By Noelle Trejo

So often we neglect our community ties and focus our loyalties on national citizenship, turning our attention toward the large-scale needs of a country and away from our own neighbors. 

Noelle Trejo

We can see this reflected in our own lives and the lives of our children, as public school curricula contain U.S. history classes and state history classes, but we are rarely ensuring that children know the history of their hometowns.

Without an opportunity to create a local identity and foster a sense of belonging to their own city, students are unprepared to participate as community citizens when they come of age. It is of the utmost importance that Americans refine the citizenship education of future generations to the local scale to nurture empathy and involvement in our youth. 

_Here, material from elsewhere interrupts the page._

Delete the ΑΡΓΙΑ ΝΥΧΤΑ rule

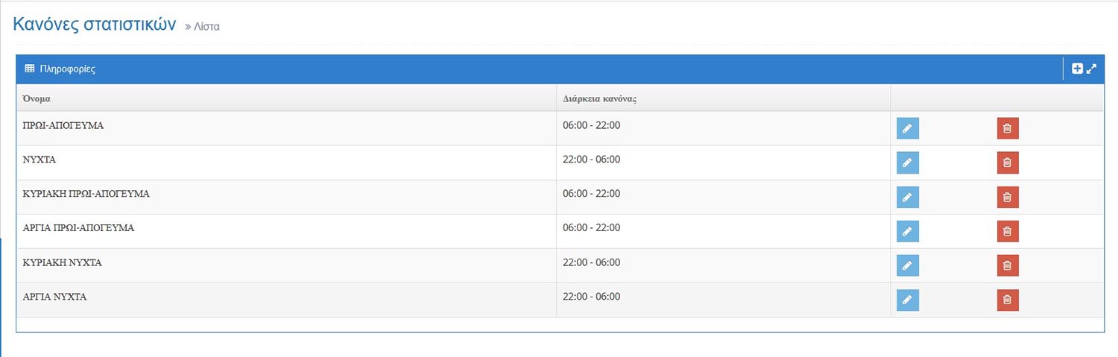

The history of American public education runs parallel to the history of national identity in the United States. During major national and international crises, our nation has historically ensured that K-12 education is infused with patriotic messaging, causing students to associate authority and respectability with national identity.

This larger-than-life nationalism and national education for children is damaging for our students, our communities, and to creating strong national citizens. Instead, parents and teachers involved with public education should urge a curriculum which is more immediately usable to students in their day-to-day lives — one which prioritizes local community-building and community-based learning.

National identity remains a crucial part of encouraging involvement in a democratic government and should by no means be forgotten in the public education system. But fostering local loyalties and community-based identity allows adolescent students a way to practice citizenship skills on a smaller scale, preparing them to put such skills to use on a national level in adulthood. 

In other words, teens must be taught to swim in the shallow end before being dropped into the depths of American identity and political systems.

Having personally experienced both public education concerned with national identity and college courses concerned with my hometown, I know that the transformative nature of community education cannot be understated. High school government classes may have taught me about checks and balances, but they were ineffective in teaching me what it means to be a part of a whole, and to be a citizen with the motivation to participate in a democratic society.

In taking a course on the architecture and urbanism of El Paso, however, I was able to see bullet holes left in the sides of our downtown buildings during the Mexican Revolution. I toured the home of one of our most famous local architects, Henry C. Trost. I was even able to tour homes in my own neighborhood, realizing I lived not outside of history, but at its heart. 

The history of my city and of my community was no longer some distant, abstract idea, but something which belonged to me and in which I now feel I am a stakeholder. I came to understand that I can and should care to create change in my own town. This experience encouraged me to feel greater empathy and interest in our governmental systems than the Texas public K-12 education ever did.

Today’s K-12 emphasis on national identity dates back to a global crisis which is no longer our reality. In the aftermath of the world wars and during the Cold War, the public educational system echoed the structure and sentiments of military training facilities, effectively priming students to be soldiers against the supposed Communist threat.

We see remnants of it in the physical and cultural structure of the public school, with students often seated in alphabetized rows, in the compulsory recitation of the Pledge of Allegiance by minors, and even JROTC clubs which create a high-school-to-armed-forces pipeline.

University of Texas at Austin Professor Julia L. Mickenburg argued that this “citizenship education,” was created with the purpose of “validat(ing) the Cold War status quo,” by which she means the racial, gender, and economic status quo. Yet the state of Texas has taken no steps to revamp or modernize this outdated curriculum despite the distance we now have from the Cold War. 

During the Great Depression, educational theorist John Dewey argued for education that made it the responsibility of the teacher to “arrange conditions that are conducive to community activity” and to making better citizens “by the mere fact that all are engaged in communal projects” 

Dewey’s proposed adjustments remain relevant 85 years after he wrote of them. This shift in curricula, then, ultimately becomes a matter of priorities — do the American people wish to prioritize tradition and stagnation over the growth of their children and students?

If the answer is no, then the path forward is clear: including locally relevant material in public school curricula to ensure student investment in their communities. 

For El Paso, a historically rich and culturally diverse city, many options present themselves as ripe for the picking, including Mexican revolutionary history in our Downtown region, Indigenous history at major sites like Hueco Tanks, architectural history in our historic districts, biological and geological research in the Chihuahuan desert (the most biodiverse desert in the Western Hemisphere), and more.

Noelle Trejo is an M.A. student in English and American Literature at the University of Texas at El Paso.